» Passage:
How to Use the Power of Temporal Landmarks to Achieve Your Goals

As you might imagine, data show that the number of people signing up for gym memberships and setting goals spikes on January 1st of each year. But these behaviors also surge on the 1st of every month, on birthdays, on the days the seasons change, and even on seemingly random national holidays.

Setting goals around certain dates is nothing new. Humans have basically been doing that as long as calendars have existed. But in the last couple years, research has emerged that backs the motivating power of what are called “temporal landmarks” — certain dates that naturally inspire us to turn over a new leaf.

We can use these temporal landmarks to our advantage, and give ourselves an extra boost of motivation that may have otherwise been hard to come by. Below I take you through what the research says on why these landmarks are effective, and then offer a few tips on making the most of them so you can more readily achieve the goals that have long been nagging you.

» Provided records:
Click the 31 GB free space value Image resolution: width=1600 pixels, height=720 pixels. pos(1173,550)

==

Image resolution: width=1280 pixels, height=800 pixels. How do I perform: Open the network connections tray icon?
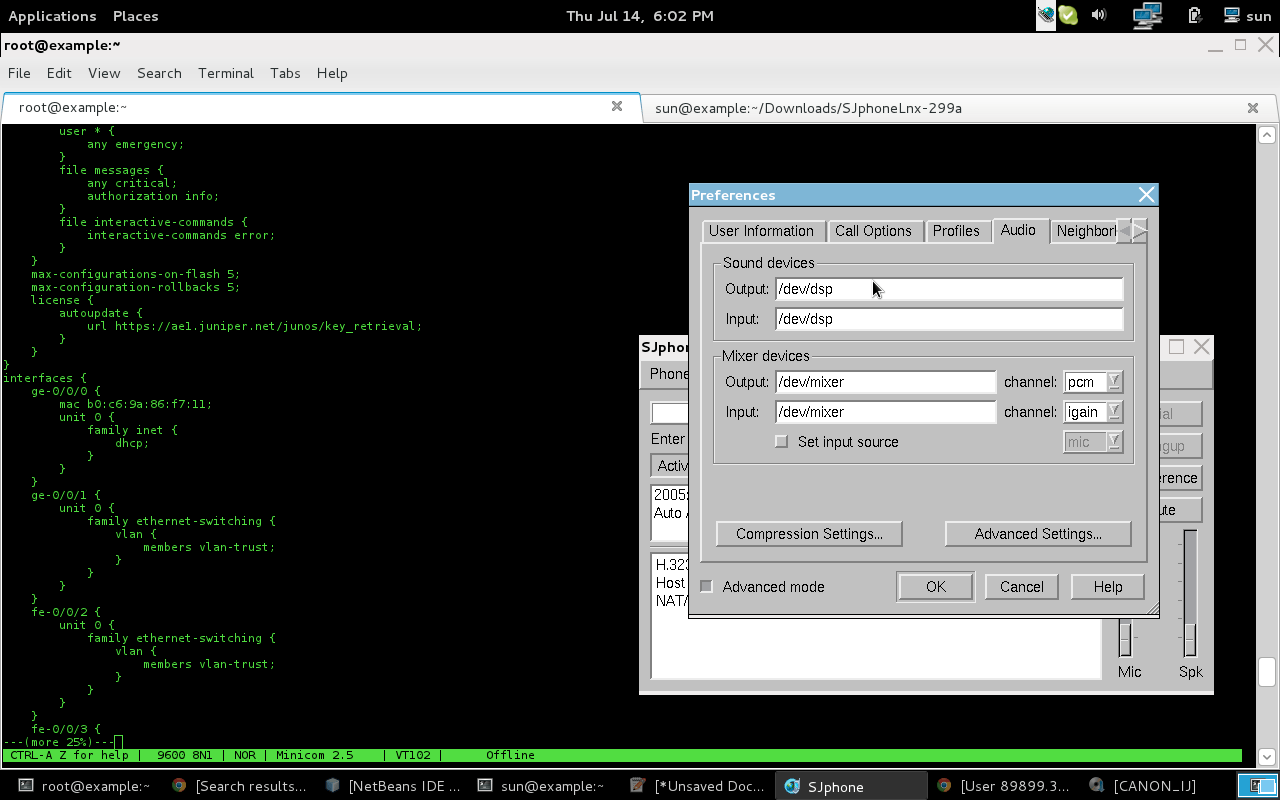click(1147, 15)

» Goals:
**1.** Decide whether each statement agrees with the temporal landmarks passage, answering yes or no and quoting the words that decide it: (a) Goal setting and gym sign-ups also rise on birthdays. (b) Research supporting temporal landmarks dates back many decades. (c) Setting goals around particular dates is a recent practice.
**2.** Retype the part of the temporal landmarks passage that opens with the words containing "We can use these" and closes with "been nagging you.".
**3.** List every date or occasion that the temporal landmarks passage names as a time when gym sign-ups and goal setting rise.
The lines in the two blocks come from a separate source.

» Answers provided:
**1.**
(a) Yes: "But these behaviors also surge on the 1st of every month, on birthdays, on the days the seasons change, and even on seemingly random national holidays."
(b) No: "But in the last couple years, research has emerged that backs the motivating power of what are called “temporal landmarks”"
(c) No: "Setting goals around certain dates is nothing new."

**2.**
We can use these temporal landmarks to our advantage, and give ourselves an extra boost of motivation that may have otherwise been hard to come by. Below I take you through what the research says on why these landmarks are effective, and then offer a few tips on making the most of them so you can more readily achieve the goals that have long been nagging you.

**3.**
January 1st
the 1st of every month
birthdays
the days the seasons change
seemingly random national holidays